Quali sono le ragioni profonde della violenza di genere?
Dal lato maschile la drammatica difficoltà di riconoscere nella partner un soggetto di diritto: questo sia sul versante della libertà che su quello della sua condizione umana. La donna viene temuta (ma anche invidiata) e quindi punita per la relazione che mostra di saper intrattenere con la vita, con quel mistero e profondità delle cose a cui lui raramente mostra di sapersi avvicinare (si pensi, di nuovo, alla relazione col corpo, il godimento o il dolore). L’uomo violento, non a caso, pensa di “sapere cosa ci vorrebbe per lei”, in sostanza vorrebbe irreggimentarla. Teme in lei la vita di cui ha sostanzialmente paura. Freud non esita a scrivere che “l’uomo teme di essere indebolito dalla donna, di essere contaminato dalla sua femminilità e perciò rifiuta la donna come estranea e ostile”.

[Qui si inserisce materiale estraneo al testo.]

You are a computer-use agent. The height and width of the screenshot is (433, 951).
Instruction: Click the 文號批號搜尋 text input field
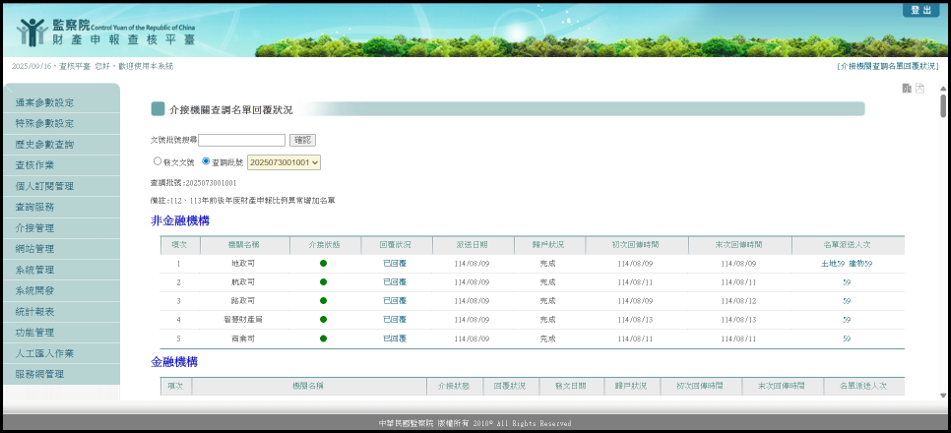click(241, 140)
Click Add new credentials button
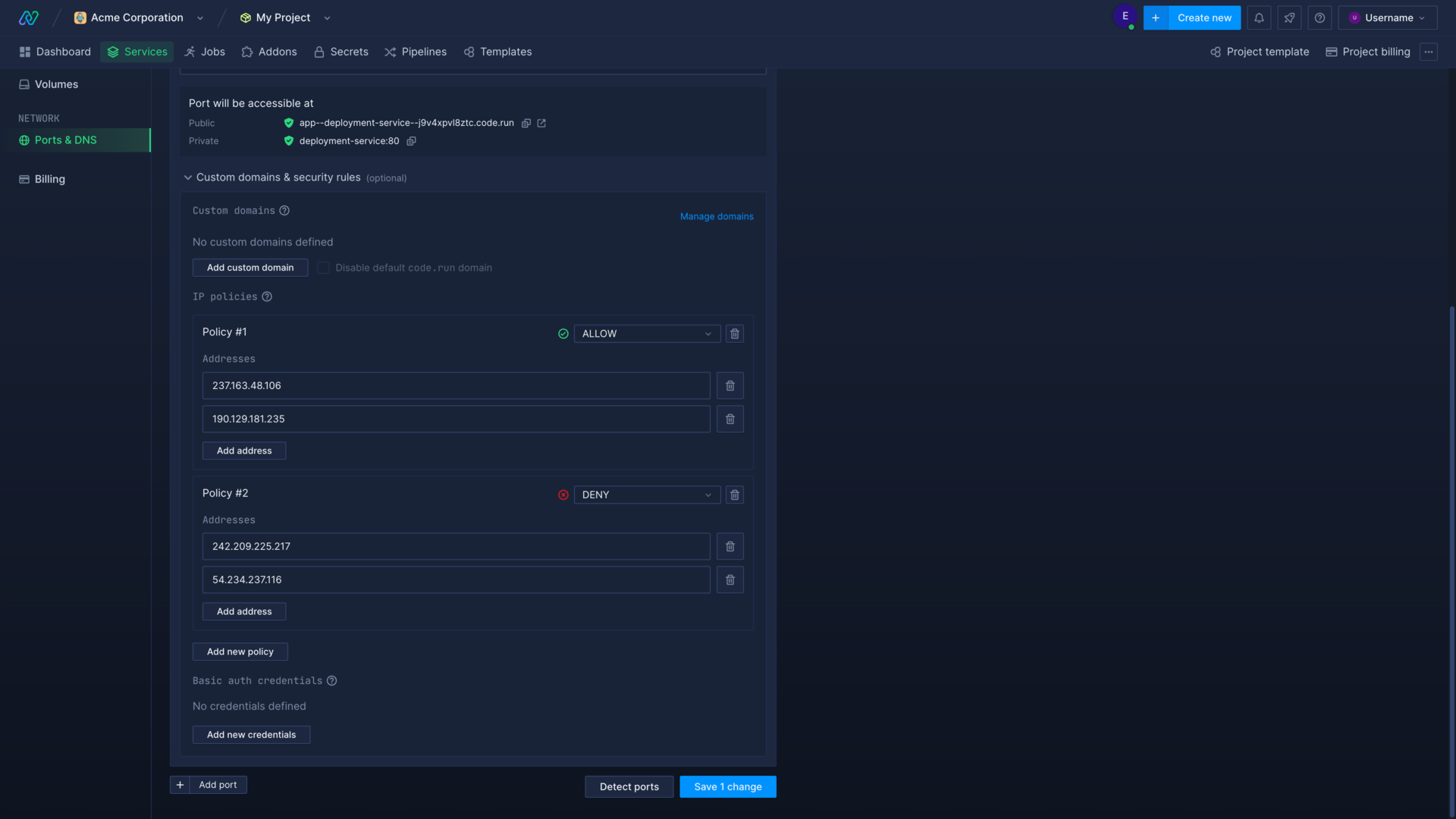Image resolution: width=1456 pixels, height=819 pixels. [251, 735]
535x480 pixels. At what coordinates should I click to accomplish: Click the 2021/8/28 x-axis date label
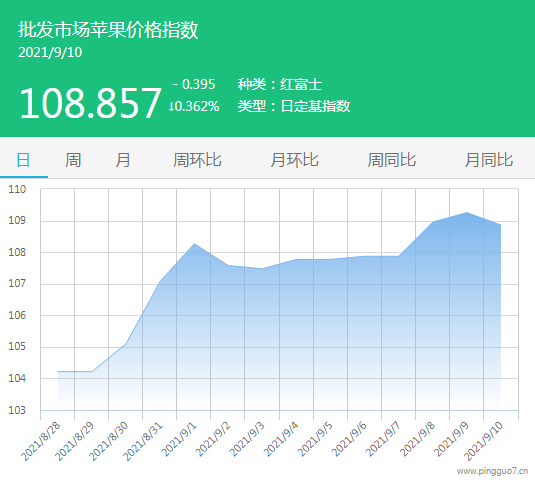[x=41, y=441]
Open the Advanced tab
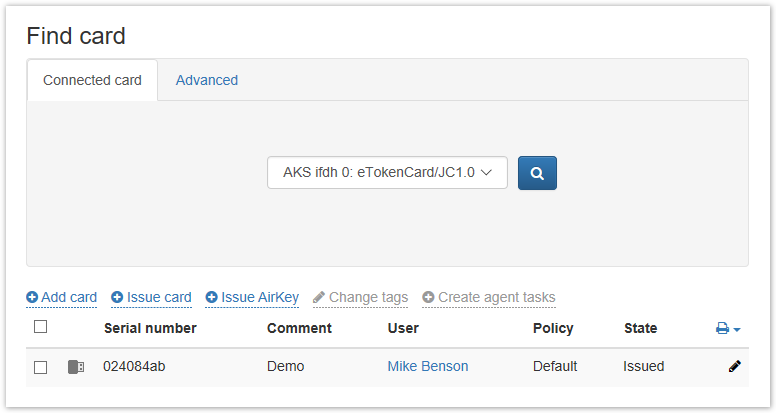Image resolution: width=776 pixels, height=413 pixels. (207, 80)
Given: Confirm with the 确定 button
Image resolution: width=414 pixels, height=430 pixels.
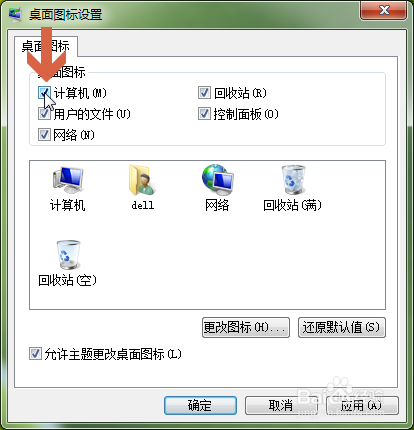Looking at the screenshot, I should point(200,405).
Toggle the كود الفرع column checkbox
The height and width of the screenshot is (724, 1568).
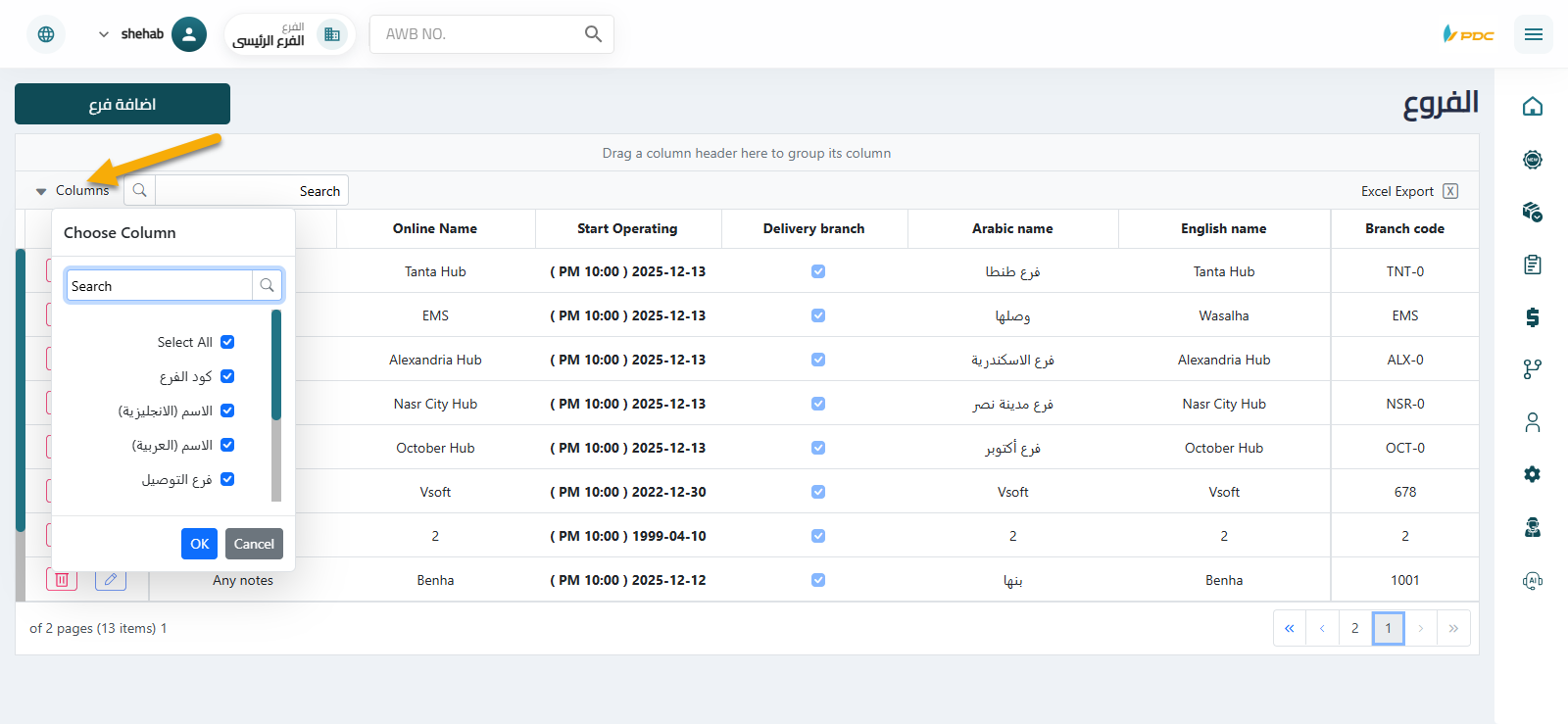(x=227, y=376)

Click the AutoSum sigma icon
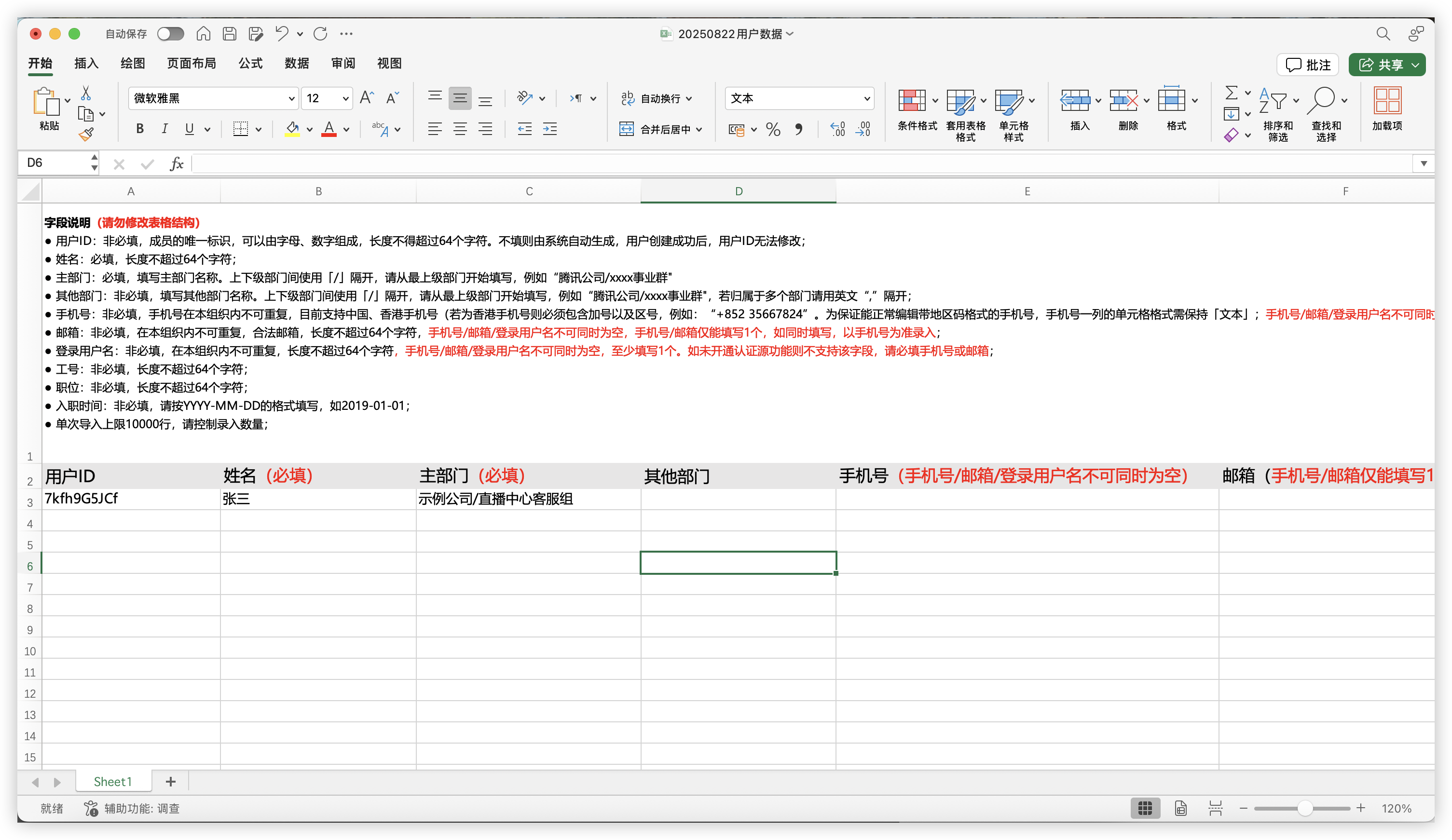[1231, 93]
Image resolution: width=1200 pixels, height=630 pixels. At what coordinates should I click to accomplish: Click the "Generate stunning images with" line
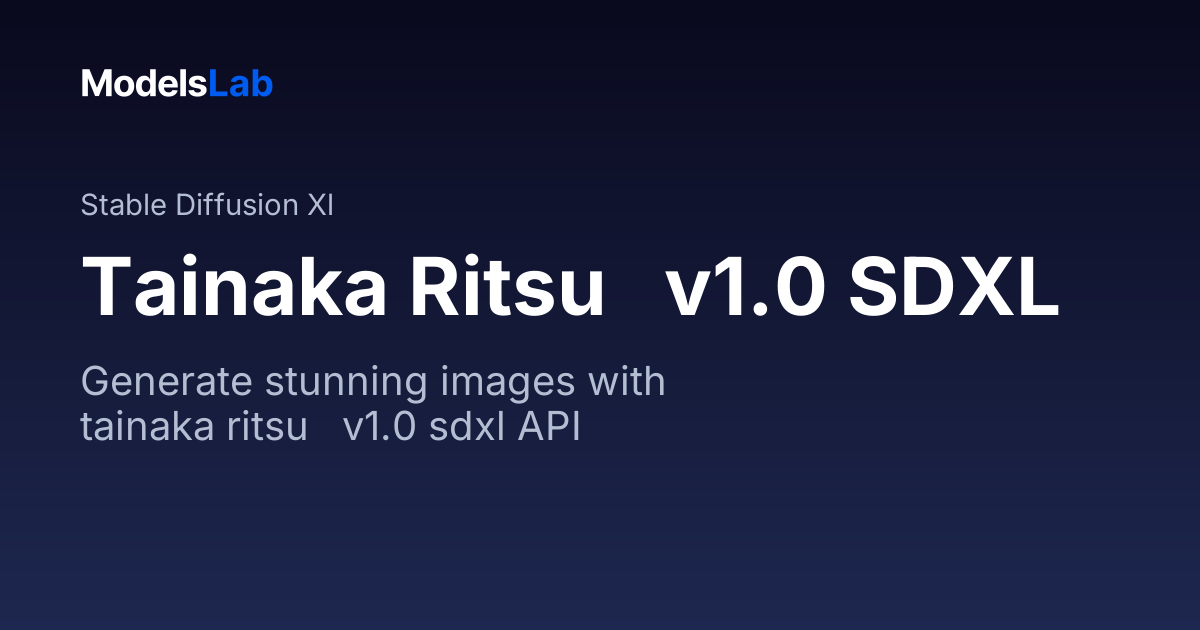373,385
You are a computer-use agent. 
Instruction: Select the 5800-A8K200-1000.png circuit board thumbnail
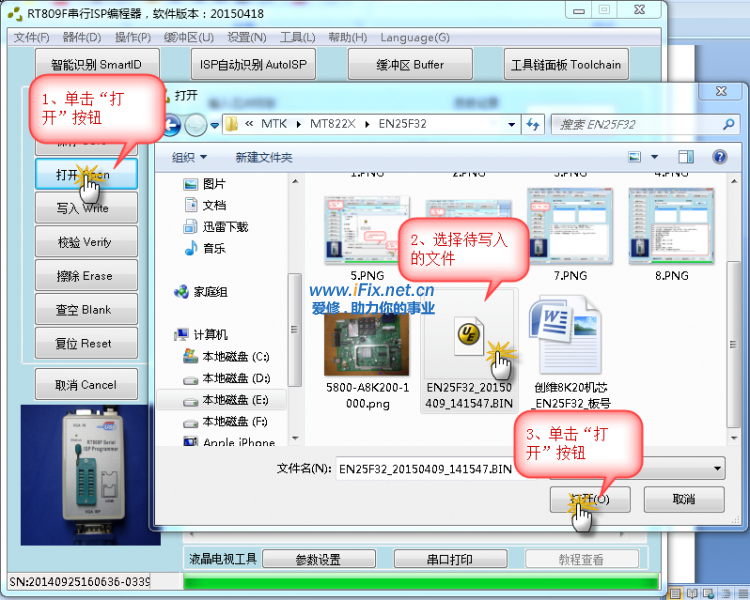366,338
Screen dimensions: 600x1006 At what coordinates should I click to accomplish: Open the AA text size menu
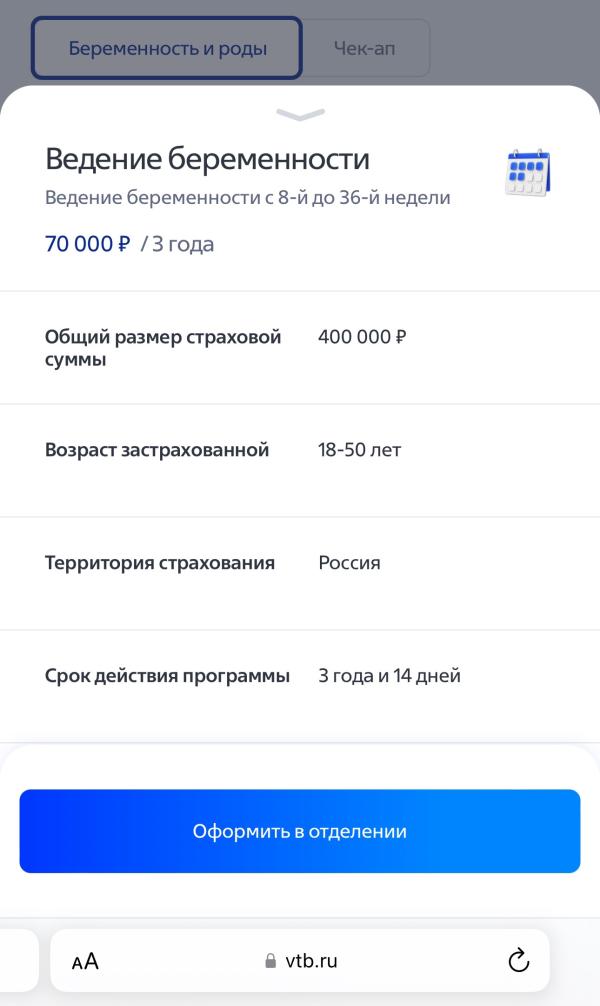[85, 962]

Dal lato della donna, invece, subire la violenza ha spesso il valore di una resistenza attuata in nome di un amore senza limiti: stare al proprio posto nella speranza (il più delle volte un’illusione) di vedere prima o poi apparire il padre amorevole sotto la pelle del lupo.

Quale percorso dunque per la costruzione dell’umano?
La costruzione dell’umano è l’opera della civiltà. Un cantiere aperto che ci vede impegnati giorno per giorno, fin nei piccoli atti, nella cura del mondo e di noi stessi, riuscendo a mantenere le condizioni che fanno di noi degli esseri viventi, in grado di esercitare le proprie competenze civili e le proprie responsabilità con capacità critica e sufficiente creatività. Tutte cose che non bisogna mai dare per scontate, soprattutto in una società come la nostra, dove la spinta all’omologazione e al pensiero unico è piuttosto forte.
La donna, come scrivo alla fine del libro, ha in sé delle caratteristiche che sono in qualche modo riconducibili a quelle della comunità come elemento critico, affettivo, dinamico della società. Cantiere aperto, luogo discorsivo che dà modo ai suoi membri di uscire dalla logica inebetente dei godimenti imposti dal mercato (una sorta di Centro benessere diffuso) per esplicare le proprie responsabilità civili e forme condivise, creative, evolute di godimento. Il percorso da seguire è dunque questo, oggi, passa necessariamente per la riabilitazione della comunità (che ha appunto un’anima femminile), per il rilancio di tessuti comunitari dove ragionare e agire non più solo come individui ma come costruttori e manutentori di legami umani significativi.